When we’re dealing with a problem that progressively doubles in intensity, it’s very easy to miss the early signs – which are inevitably weak – only to be overwhelmed, by which time it’s too late.
And although we are all – understandably – focused on coronavirus, there is another existential threat showing the same doubling behaviour. Climate change. The impact of the virus is catastrophic. But the impact of climate change will be cataclysmic. Not only disease, but famine and war too, as cities are flooded, agricultural land made into desert.
The doubling of the rise in the Earth’s temperature takes place far more slowly than the doubling of the virus. So it’s much less dramatic, and much less noticed. And far easier to say, “Don’t worry, we’ll be all right, the temperature has only risen by 0.1 degrees”. Yes, so easy... and in 50 years’ time, those still alive will be asking, “Why didn’t they act back in the 2020s, when there was time to fix it?”.

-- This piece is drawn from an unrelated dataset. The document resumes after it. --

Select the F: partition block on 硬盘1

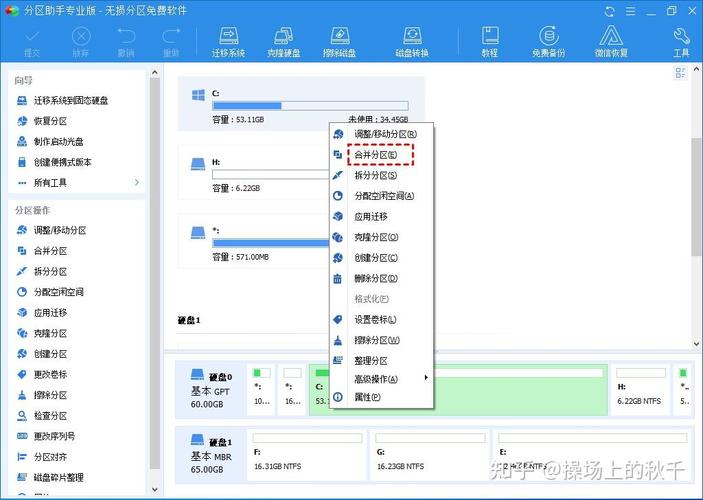click(x=306, y=451)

That’s the lesson we must learn today. To fix the climate change crisis, we must act now. That’s now. And the action is not just to reduce emissions. That’s good, but not enough. The fundamental problem is that there is too much CO2 in the atmosphere, CO2 that has accumulated over the decades, CO2 that is driving the temperature ever upwards. The action we need is a new Apollo- or Manhattan-style programme: a huge, co-ordinated, collaborative effort to develop as many ways as possible of taking that excess CO2 out. Now.